I say this a lot nowadays: "I don't know what's wrong." And I've been correct. But finally, the answer is finding me, or I'm finding out, and I don't like it one bit.
Fact. I have free will. You do, and she does, and he does, and they do. That doesn't mean everyone's free to do as they please, because let's face it, a lot of people aren't, and for a lot of reasons. A guy in prison can't get out, but he can choose to die trying. If you're dirt poor, you can't run over to the next car lot, buy a fast car, and drive off into the sunset; but you could walk. Free will is still inside of that guy, inside my creepy next door neighbor, and therefore, must be inside of me. What I'm trying to say is that I feel trapped, but there's something building. That's not wrong, and it's not bad, and not even close to evil. I never was. I never will be.
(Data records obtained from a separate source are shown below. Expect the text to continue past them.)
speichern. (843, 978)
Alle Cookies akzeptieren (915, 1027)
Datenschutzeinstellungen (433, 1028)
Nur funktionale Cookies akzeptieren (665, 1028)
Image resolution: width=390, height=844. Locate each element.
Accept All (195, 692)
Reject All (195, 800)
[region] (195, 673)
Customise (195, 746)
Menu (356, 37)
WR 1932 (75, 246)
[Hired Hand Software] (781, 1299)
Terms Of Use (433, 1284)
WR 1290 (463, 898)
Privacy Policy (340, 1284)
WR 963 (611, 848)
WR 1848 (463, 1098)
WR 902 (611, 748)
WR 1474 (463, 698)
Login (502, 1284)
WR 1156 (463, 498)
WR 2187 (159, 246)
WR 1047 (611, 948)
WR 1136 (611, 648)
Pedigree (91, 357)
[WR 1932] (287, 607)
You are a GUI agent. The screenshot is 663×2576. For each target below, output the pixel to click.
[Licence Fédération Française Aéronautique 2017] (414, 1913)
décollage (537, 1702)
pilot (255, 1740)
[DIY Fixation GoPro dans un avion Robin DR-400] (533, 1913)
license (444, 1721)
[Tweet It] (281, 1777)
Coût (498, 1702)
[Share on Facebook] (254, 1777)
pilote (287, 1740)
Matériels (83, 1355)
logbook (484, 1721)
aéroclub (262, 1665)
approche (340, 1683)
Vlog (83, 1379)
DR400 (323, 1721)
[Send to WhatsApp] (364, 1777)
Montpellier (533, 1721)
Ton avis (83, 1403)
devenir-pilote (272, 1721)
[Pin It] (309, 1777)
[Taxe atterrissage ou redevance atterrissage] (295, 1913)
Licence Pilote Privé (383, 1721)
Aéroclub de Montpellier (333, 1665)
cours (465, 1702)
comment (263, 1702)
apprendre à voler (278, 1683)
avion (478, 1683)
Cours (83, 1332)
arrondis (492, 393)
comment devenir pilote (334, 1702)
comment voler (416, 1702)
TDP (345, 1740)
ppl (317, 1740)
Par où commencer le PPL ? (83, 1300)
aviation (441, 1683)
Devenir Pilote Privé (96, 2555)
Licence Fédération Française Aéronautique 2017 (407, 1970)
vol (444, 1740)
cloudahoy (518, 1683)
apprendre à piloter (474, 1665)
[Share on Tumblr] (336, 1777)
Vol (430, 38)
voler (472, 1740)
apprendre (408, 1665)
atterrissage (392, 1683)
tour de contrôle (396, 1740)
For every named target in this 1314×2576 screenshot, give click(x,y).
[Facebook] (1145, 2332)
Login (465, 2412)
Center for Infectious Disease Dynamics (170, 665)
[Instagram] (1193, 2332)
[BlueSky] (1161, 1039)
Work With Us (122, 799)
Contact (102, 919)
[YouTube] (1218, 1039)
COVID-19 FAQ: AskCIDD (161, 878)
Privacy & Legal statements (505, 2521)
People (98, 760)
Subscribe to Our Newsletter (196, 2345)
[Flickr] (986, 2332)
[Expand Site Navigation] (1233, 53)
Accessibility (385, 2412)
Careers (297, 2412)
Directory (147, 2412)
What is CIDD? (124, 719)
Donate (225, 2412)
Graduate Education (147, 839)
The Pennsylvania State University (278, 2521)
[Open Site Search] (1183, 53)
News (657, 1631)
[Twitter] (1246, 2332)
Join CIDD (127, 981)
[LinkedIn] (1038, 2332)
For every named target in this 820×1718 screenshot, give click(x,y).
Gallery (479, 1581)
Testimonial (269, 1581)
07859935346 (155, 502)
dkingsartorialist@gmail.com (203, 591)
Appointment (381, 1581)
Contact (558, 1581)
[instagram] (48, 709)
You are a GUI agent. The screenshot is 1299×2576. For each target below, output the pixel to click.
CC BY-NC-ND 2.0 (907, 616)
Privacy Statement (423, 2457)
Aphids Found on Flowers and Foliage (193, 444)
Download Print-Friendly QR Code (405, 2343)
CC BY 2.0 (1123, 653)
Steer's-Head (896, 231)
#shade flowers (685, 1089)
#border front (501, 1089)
I remember how horrifying it was to simply get on a bus. Out of context, this seems silly. But it was the kind of bus where the kids would place their backpacks on the seat next to them so I couldn't sit down (and believe me, I couldn't sit down fast enough to keep my heart from breaking). It was the kind of bus that would take me to fourth grade. The kind of fourth grade that said I couldn't look at this or that kid because they'd always ask, "What are you looking at four-eyes," and everyone would laugh. The kind of fourth grade in which the teacher would look over my head instead of at it when the spit balls were filling up the back of my stupid, bowl-cut hair.
But this ain't no pity party, kids. This is real life, and it keeps coming, like it or not. Grown up or not. Everybody knows this, right?
The problem with all of this is that I stopped getting on the bus. I fought my mother, I fought myself, and by then, the bus had won. I wonder if anyone remembers those mornings. I forget them most of the time. But right now I need to entertain them; to remind me that it's just a frigging bus, and regardless of where or with whom I sit, there's nothing wrong about me. Pause. And I think more recently, both because of and in spite of all of this, I may have been catching all of the wrong buses, even in my adult life. I know this because they were all bringing me back to the same place. And if I weren't wrong enough, it didn't stop there. I've finally stopped catching them at all. The bus won again.
Whenever you find yourself in a box, it's wise to ask yourself who's constructed it, and then find out where the seams are. And finally, what's holding them together. Most times, it isn't much more than a thin layer of glue. I'm holding out for the rain.